Śmierć motocyklisty. Gersdorf przeczy słowom męża: Nie uczestniczyliśmy w żadnym wypadku

Prezes Sądu Najwyższego, Małgorzata Gersdorf fot. PAP/Marcin Obara
Była prezes Sądu Najwyższego, Małgorzata Gersdorf fot. PAP/Marcin Obara
REKLAMA

Na trasie S8 doszło do wypadku, w którym zginął 26-letni motocyklista. Według Onetu autem, które śmiertelnie potrąciło motocyklistę, jechała Małgorzata Gersdorf. Była I prezes Sądu Najwyższego zdecydowanie zaprzecza jakoby brała udział w kolizji.

Do śmiertelnego wypadku doszło w czwartek ok. 8:40 na trasie S8 między Zambrowem a Białymstokiem.

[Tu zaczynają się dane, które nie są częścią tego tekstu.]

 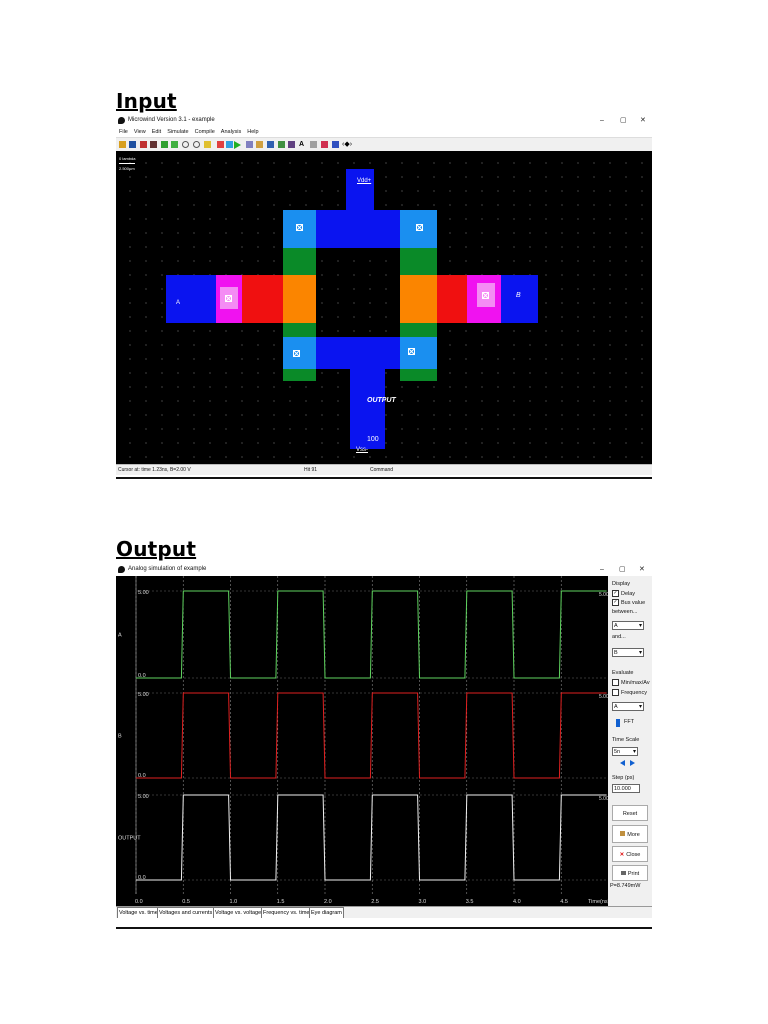 I want to click on minmax-checkbox: Min/max/Av, so click(x=631, y=682).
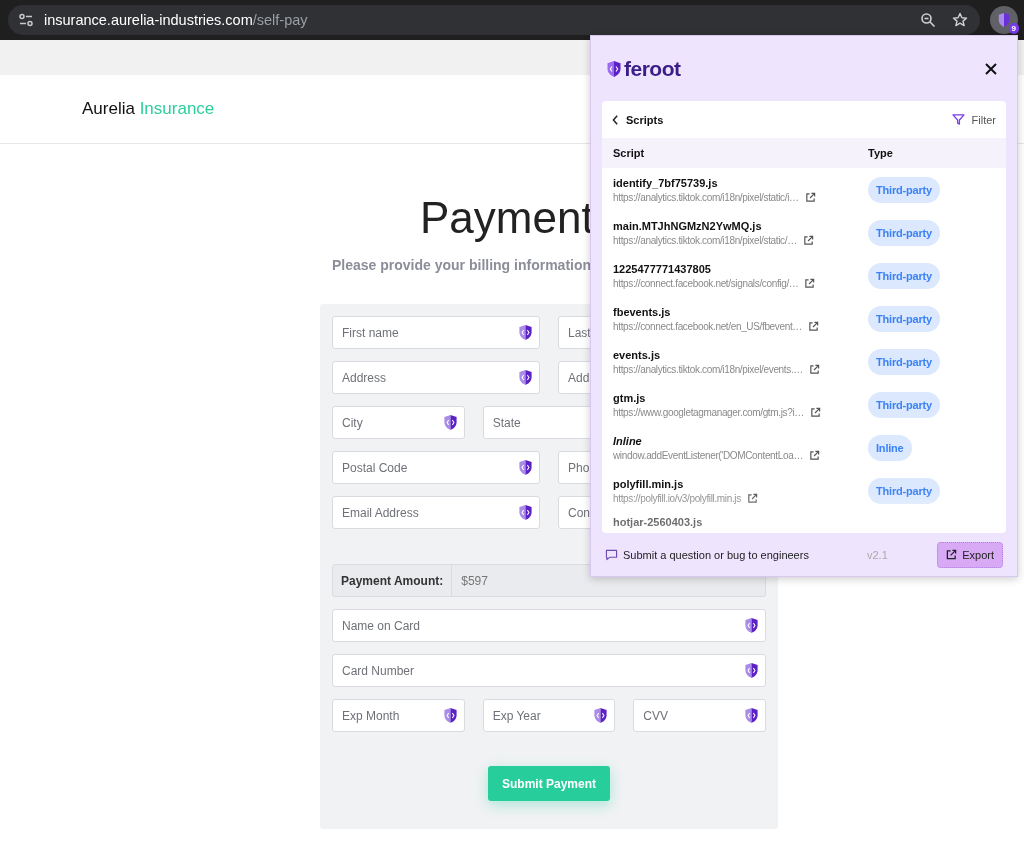 The width and height of the screenshot is (1024, 848). I want to click on url-text: insurance.aurelia-industries.com/self-pay, so click(176, 20).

Z relacji Onetu wynika, że 26-letni motocyklista zginął po uderzeniu w bariery dźwiękochłonne po tym, jak potrąciło go auto, którym jechała była I prezes Sądu Najwyższego Małgorzata Gersdorf oraz jej mąż Bohdan Zdziennicki, były prezes Trybunału Konstytucyjnego.

REKLAMA

Onetowi miał potwierdzić to sam Zdziennicki. – Potwierdzam, że braliśmy udział w takim zdarzeniu – powiedział. Dodał, że na tym etapie nie może zdradzać żadnych szczegółów.

Zdarzenie podobno zarejestrowała także kamera jednej z ciężarówek, a film jest w rękach policji.

Tymczasem sama Gersdorf niejako przeczy słowom męża. Na łamach RMF FM zapewnia, że ich auto nie uczestniczyło w żadnym wypadku.

Wersja Gersdorf

Jak poinformowało RMF, według Małgorzaty Gersdorf czarne subaru należące do jej męża, byłego sędziego TK Bohdana Zdziennickiego, przez całą drogę prowadził właśnie on. Ona razem z podróżującą z nimi koleżanką siedziały na tylnej kanapie i rozmawiały.

„W drodze do Augustowa, gdzie dotarliśmy ok. 17, odwiedzając po drodze kilka miejscowości z grobami bliskich, w pewnym momencie zarejestrowaliśmy jakiś przelatujący kawałek blachy czy gumy, który uznaliśmy za oderwaną część przejeżdżającej ciężarówki i to wszystko” – powiedziała RMF FM Małgorzata Gersdorf.

„Ani my, ani nasze auto nie uczestniczyło w żadnym wypadku” – podkreśla pani profesor. Jak podaje portal, samochód zatrzymany do zbadania przez biegłego nie nosi żadnych śladów kolizji. „O tym, że po drodze mijaliśmy miejsce, gdzie doszło do śmiertelnego wypadku, dowiedzieliśmy się z internetu, po 17, kiedy mąż został wezwany do złożenia wyjaśnień przez policję” – powiedziała prof. Gersdorf.